In all cases of determining if a product is yoshon or not, one compares the date found on their product to the Date Code mentioned on our site in orange. If the date on your package is on or before the Date Code on, it is yoshon. If it is after our date, it is chodosh.

Every year, before any dates can be calculated, the General Cutoff Dates for each of the different grains are released. These dates are different every single year. The General Cutoff Dates are updated and listed in our General Cutoff Dates Sheet. This sheet is the key to all calculations, and ultimately determines whether a product is yoshon or not. All products must have been made on or before these specific cutoff dates in order to be yoshon. If a product is made with a particular grain, look up that grain’s cutoff date in the sheet. If your product has multiple grains, it always goes by the earliest grain in the list.

But what if it is early in the season, and your particular product isn’t updated on yet? What do you do then?

Products have one of two different code types. Some have a “Lot Code” or manufacturing date, stating the actual date of when the product was made. In that case it is easy. Simply decipher the code and compare it to the General Cutoff Date Sheet for the particular grain ingredient. If it was made on or before that grain’s cutoff date, it is yoshon.  

The other code is a “Best By Date” or expiration date, which requires a bit of calculation. The main thing one needs to find out is when their product was made. 

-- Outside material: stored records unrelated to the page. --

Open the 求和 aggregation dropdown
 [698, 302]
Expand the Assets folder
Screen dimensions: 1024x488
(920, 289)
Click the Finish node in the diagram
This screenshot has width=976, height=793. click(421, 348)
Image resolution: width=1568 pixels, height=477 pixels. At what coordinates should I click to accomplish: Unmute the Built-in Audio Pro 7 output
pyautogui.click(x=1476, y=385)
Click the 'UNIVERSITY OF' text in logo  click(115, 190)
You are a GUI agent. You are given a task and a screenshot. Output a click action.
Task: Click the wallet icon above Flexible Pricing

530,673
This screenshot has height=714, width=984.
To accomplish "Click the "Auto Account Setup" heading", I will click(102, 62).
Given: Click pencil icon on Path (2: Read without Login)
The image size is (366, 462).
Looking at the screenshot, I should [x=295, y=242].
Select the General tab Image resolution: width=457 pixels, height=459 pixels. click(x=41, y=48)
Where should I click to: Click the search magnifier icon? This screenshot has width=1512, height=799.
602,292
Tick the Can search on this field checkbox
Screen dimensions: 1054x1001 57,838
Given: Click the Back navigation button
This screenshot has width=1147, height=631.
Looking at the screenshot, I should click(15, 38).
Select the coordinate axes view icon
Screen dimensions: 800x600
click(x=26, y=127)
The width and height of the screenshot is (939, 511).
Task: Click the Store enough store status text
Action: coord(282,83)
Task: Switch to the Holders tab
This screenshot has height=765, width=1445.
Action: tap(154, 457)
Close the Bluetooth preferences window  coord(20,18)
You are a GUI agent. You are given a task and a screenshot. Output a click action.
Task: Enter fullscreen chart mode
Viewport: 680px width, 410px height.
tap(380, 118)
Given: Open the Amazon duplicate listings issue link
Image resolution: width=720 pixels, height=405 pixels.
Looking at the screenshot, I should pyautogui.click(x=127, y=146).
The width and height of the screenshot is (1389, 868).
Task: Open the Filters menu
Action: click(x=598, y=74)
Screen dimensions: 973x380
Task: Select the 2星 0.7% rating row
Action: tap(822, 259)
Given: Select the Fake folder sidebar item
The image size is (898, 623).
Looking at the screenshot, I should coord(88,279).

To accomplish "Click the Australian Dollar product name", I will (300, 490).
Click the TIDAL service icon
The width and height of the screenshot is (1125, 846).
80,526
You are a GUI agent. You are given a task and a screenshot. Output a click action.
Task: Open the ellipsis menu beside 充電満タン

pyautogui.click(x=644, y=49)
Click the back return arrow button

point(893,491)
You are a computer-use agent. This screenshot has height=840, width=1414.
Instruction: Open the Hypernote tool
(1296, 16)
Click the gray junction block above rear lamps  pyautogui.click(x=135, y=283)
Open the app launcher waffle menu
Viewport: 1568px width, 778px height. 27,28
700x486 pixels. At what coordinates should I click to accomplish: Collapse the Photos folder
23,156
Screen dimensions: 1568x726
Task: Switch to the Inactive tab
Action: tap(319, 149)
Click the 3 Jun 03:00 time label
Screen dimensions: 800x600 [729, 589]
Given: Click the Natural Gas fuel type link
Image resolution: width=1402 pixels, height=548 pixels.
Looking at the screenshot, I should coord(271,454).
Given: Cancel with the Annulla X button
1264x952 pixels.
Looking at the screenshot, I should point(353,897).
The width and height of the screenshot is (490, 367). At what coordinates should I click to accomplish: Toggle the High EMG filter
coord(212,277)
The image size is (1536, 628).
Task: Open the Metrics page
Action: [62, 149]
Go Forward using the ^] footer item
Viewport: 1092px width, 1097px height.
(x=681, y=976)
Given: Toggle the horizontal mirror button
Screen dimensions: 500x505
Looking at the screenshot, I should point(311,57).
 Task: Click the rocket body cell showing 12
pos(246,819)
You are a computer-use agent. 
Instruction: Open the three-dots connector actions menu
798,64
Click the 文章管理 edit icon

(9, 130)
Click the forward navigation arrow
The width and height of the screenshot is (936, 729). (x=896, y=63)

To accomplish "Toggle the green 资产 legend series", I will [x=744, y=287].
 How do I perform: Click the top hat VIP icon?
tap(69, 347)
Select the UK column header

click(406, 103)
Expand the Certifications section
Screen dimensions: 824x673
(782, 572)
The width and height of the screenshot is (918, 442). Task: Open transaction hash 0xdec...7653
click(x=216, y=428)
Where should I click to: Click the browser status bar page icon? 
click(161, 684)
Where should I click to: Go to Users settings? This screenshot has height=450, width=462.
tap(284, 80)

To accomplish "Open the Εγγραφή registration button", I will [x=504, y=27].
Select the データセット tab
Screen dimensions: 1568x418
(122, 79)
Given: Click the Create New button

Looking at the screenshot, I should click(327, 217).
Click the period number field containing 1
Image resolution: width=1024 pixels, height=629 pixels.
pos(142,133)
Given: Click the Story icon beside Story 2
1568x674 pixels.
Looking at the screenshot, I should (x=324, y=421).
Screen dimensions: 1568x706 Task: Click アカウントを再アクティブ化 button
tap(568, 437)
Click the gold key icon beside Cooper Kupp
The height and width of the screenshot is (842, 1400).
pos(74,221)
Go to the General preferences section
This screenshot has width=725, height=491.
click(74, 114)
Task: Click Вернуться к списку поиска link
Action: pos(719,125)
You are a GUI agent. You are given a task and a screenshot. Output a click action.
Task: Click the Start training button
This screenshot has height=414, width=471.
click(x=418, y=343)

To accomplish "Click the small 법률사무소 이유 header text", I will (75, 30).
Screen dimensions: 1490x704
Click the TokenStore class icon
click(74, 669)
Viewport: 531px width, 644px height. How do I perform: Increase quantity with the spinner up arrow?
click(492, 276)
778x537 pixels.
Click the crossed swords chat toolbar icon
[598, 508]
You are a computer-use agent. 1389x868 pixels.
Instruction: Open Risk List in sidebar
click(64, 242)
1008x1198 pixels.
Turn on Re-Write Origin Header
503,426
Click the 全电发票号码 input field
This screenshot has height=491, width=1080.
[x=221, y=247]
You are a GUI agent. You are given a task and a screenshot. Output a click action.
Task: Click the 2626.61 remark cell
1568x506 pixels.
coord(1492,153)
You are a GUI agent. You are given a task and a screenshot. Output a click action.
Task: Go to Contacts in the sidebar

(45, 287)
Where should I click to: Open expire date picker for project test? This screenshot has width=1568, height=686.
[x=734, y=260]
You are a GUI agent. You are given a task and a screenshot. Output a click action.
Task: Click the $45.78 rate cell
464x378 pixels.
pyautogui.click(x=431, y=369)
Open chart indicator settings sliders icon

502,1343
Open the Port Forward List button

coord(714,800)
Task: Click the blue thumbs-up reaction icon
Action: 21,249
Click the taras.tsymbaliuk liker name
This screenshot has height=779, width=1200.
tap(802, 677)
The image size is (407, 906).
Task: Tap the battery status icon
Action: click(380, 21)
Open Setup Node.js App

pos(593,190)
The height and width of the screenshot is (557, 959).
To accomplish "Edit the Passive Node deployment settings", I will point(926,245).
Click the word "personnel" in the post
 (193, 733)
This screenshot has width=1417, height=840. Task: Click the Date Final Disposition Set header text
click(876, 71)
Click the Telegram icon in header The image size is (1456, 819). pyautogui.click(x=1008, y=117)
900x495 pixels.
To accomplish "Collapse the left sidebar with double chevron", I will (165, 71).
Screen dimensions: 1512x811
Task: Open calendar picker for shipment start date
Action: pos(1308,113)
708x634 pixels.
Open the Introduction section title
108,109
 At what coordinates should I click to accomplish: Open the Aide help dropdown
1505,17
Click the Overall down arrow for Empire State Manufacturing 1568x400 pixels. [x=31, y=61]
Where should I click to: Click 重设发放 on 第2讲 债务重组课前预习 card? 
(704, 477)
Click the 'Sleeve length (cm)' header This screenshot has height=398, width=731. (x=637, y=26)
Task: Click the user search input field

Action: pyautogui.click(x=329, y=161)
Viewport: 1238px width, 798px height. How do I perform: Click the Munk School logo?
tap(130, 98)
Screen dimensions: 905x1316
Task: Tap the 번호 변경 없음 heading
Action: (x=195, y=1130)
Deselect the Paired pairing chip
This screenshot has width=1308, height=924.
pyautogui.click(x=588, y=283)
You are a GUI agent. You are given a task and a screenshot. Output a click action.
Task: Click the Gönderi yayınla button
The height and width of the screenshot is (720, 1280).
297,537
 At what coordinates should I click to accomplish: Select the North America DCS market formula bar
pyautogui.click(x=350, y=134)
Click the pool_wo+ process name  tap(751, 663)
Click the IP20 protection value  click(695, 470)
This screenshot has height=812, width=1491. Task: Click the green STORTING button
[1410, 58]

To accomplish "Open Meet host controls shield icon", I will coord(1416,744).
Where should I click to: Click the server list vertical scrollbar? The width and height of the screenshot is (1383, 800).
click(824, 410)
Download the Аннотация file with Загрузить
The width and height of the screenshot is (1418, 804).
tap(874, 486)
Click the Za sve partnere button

Calculating From Best By Dates: One can often figure out the best by date code cutoff date on their own through simple calculations. There are two things that one needs to know in order to calculate the yoshon status of an item with a best by date — the General Cutoff Date as mentioned above, and the “Shelf Life” of a product. Often, product entries on our site will have a Shelf Life time listed. It will appear under the “Additional Information” tab.

For products having only a Best By Date, knowing the “Shelf Life” time is vital to figuring out the Yoshon status.

One must subtract the shelf life time from the best by date in order to get the manufacturing date. Then one compares the resulting manufacturing date to the General Cutoff Date Sheet for the particular grain ingredient.

For instance, you have a box of wheat-only cookies with a shelf life of 6 months. The Best By Date is December 15th. You would subtract 6 months from December 15th to get the manufacturing date. That would mean that it was made on June 15th. Compare that to the wheat cutoff date on the General Cutoff Date Sheet. You see that the cutoff date for wheat is August 20th. Since June 15th is before August 20th, that means your package is yoshon!

A whole page of calculating tools can all be accessed together on our Tools page.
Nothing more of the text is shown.